Chapter 7

Section 7.1: Overview of Our Planetary System

The Structure of the Solar System

• The Solar System consists of:

  • The Sun – a star at the center providing energy.

  • 8 Planets – divided into terrestrial (rocky) and Jovian (gas/ice giants).

  • Dwarf planets – smaller planetary bodies that haven’t cleared their orbits.

  • Moons (natural satellites) – orbit planets (e.g., Earth's Moon, Jupiter’s Io).

  • Asteroids and comets – rocky or icy remnants from solar system formation.

  • Interplanetary dust and gas – leftover particles spread throughout space.

Classification of Planets

Special Notes on Dwarf Planets

• Pluto, Eris, and Ceres are dwarf planets because they haven’t cleared their orbit.

• Kuiper Belt: Region beyond Neptune containing icy bodies, dwarf planets, and comets.

• Oort Cloud: Hypothetical, distant spherical shell of icy objects surrounding the solar system.

Section 7.2: Composition and Structure of Planets

What Are Planets Made Of?

• Terrestrial Planets: Composed of silicate rock & metal cores.

• Jovian Planets: Composed mostly of hydrogen, helium, and ice.

• Dwarf Planets: Made of rock and ice mixtures.

• Asteroids: Primarily rocky with some metal.

• Comets: Icy bodies mixed with dust that vaporize when close to the Sun.

Atmospheres & Surface Conditions

• Terrestrial planets: Thin atmospheres (except Venus), high-density interiors.

• Jovian planets: Thick hydrogen/helium atmospheres, lack solid surfaces.

• Planetary Atmospheres Depend On:

  • Mass: Strong gravity holds gases.

  • Temperature: Hot planets lose light gases (Mercury, Moon).

  • Magnetic Field: Protects atmosphere from solar wind (Earth’s magnetic field prevents stripping).

Section 7.3: Dating Planetary Surfaces

How Do Scientists Determine Planetary Age?

• Radiometric dating: Measures the decay of radioactive isotopes (e.g., Uranium-238 → Lead-206).

• Crater counting: More craters = older surface.

• Geologic Activity: Planets with volcanoes/plate tectonics have younger surfaces.

Crater Counting & Surface Age

• Old surfaces: More craters (e.g., Mercury, Moon’s highlands).

• Young surfaces: Fewer craters due to geological processes erasing impact scars (e.g., Earth, Io).

Differentiation: How Planets Develop Layers

• Heavier materials sink (core), lighter materials rise (crust).

• Earth’s layers: Core (iron/nickel), Mantle (semi-molten rock), Crust (solid rock).

Section 7.4: Origin of the Solar System

Nebular Hypothesis: How Did the Solar System Form?

• Step 1: Giant molecular cloud collapses due to gravity.

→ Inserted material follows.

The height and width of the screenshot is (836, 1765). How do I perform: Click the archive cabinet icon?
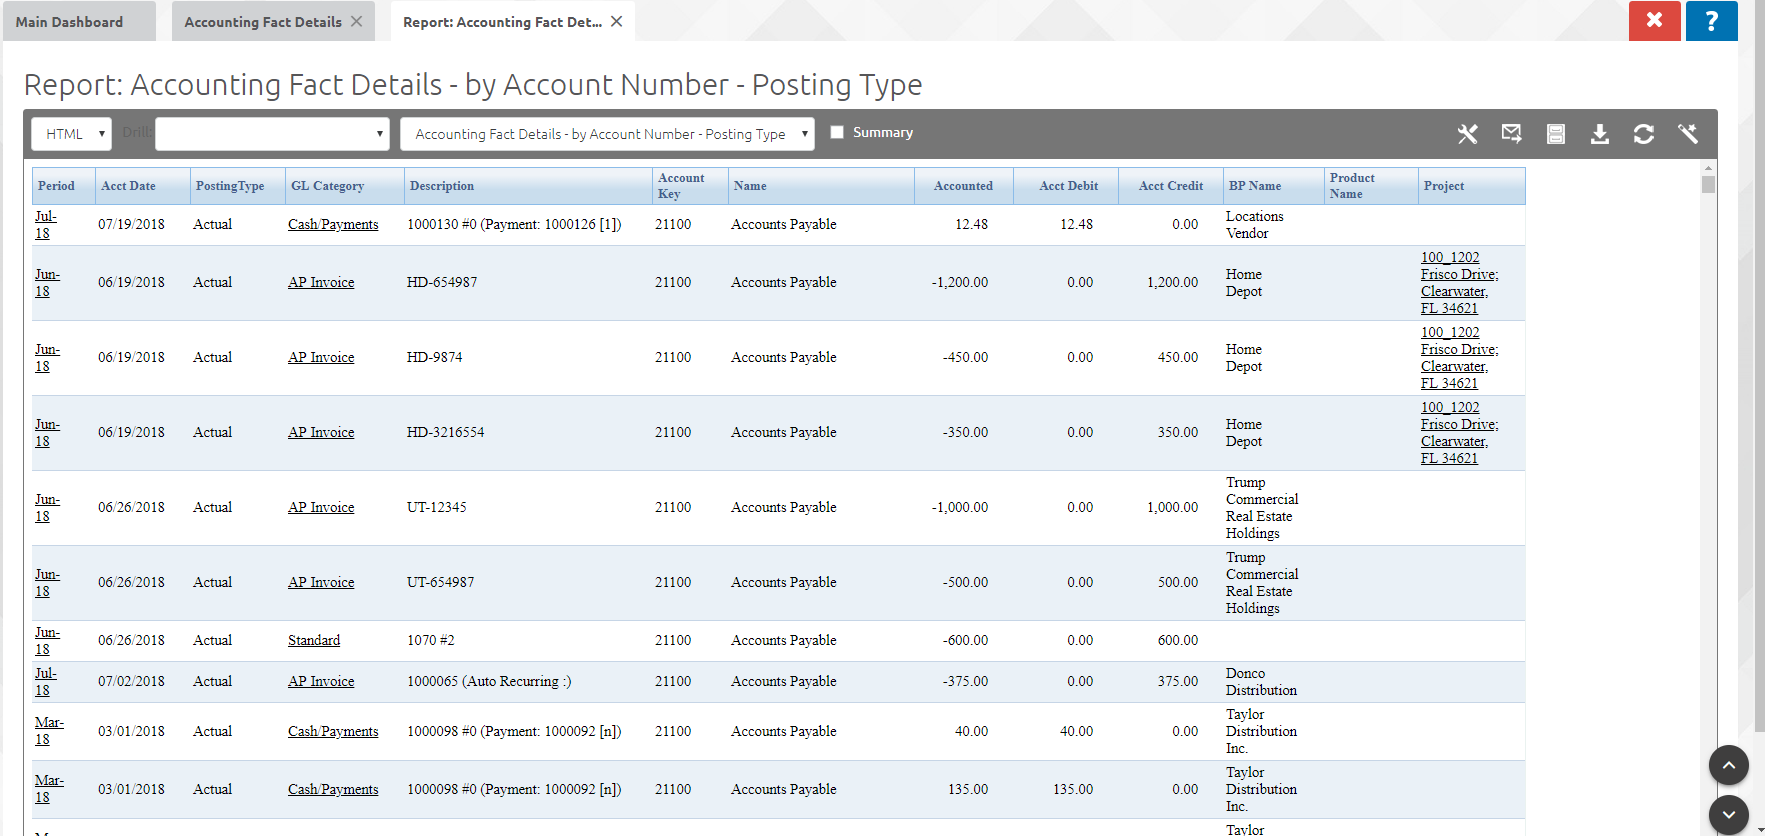(x=1555, y=134)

• Step 2: A spinning disk forms, with the Sun at the center.

• Step 3: Planetesimals (small bodies) collide and merge to form planets.

The Role of Angular Momentum

• As the cloud collapsed, it spun faster (like an ice skater pulling arms in).

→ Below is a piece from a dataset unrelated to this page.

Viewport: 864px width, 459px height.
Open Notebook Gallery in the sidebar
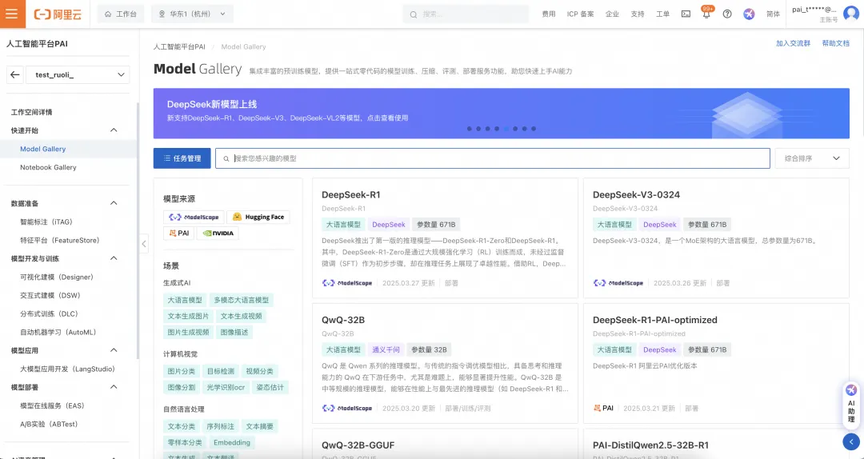click(x=48, y=167)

• This caused the protoplanetary disk to form.

The Frost Line (Snow Line)

• Defines where planets form:

  • Inside frost line: Too hot for ice, only rocky planets form (Mercury, Venus, Earth, Mars).

  • Outside frost line: Cold enough for gas & ice giants to form (Jupiter, Saturn, Uranus, Neptune).

How Did Planets Form? (Accretion & Differentiation)

1. Dust & gas collide → forming small grains.

2. Grains stick together → forming planetesimals.

3. Planetesimals collide → forming protoplanets.

4. Protoplanets clear their orbits → forming true planets.

Why Are Asteroids & Comets Leftovers?

• They are remnants of planetesimals that never became full planets.

• Asteroids are rocky, mostly found in the Asteroid Belt (between Mars & Jupiter).

• Comets are icy, found in the Kuiper Belt & Oort Cloud.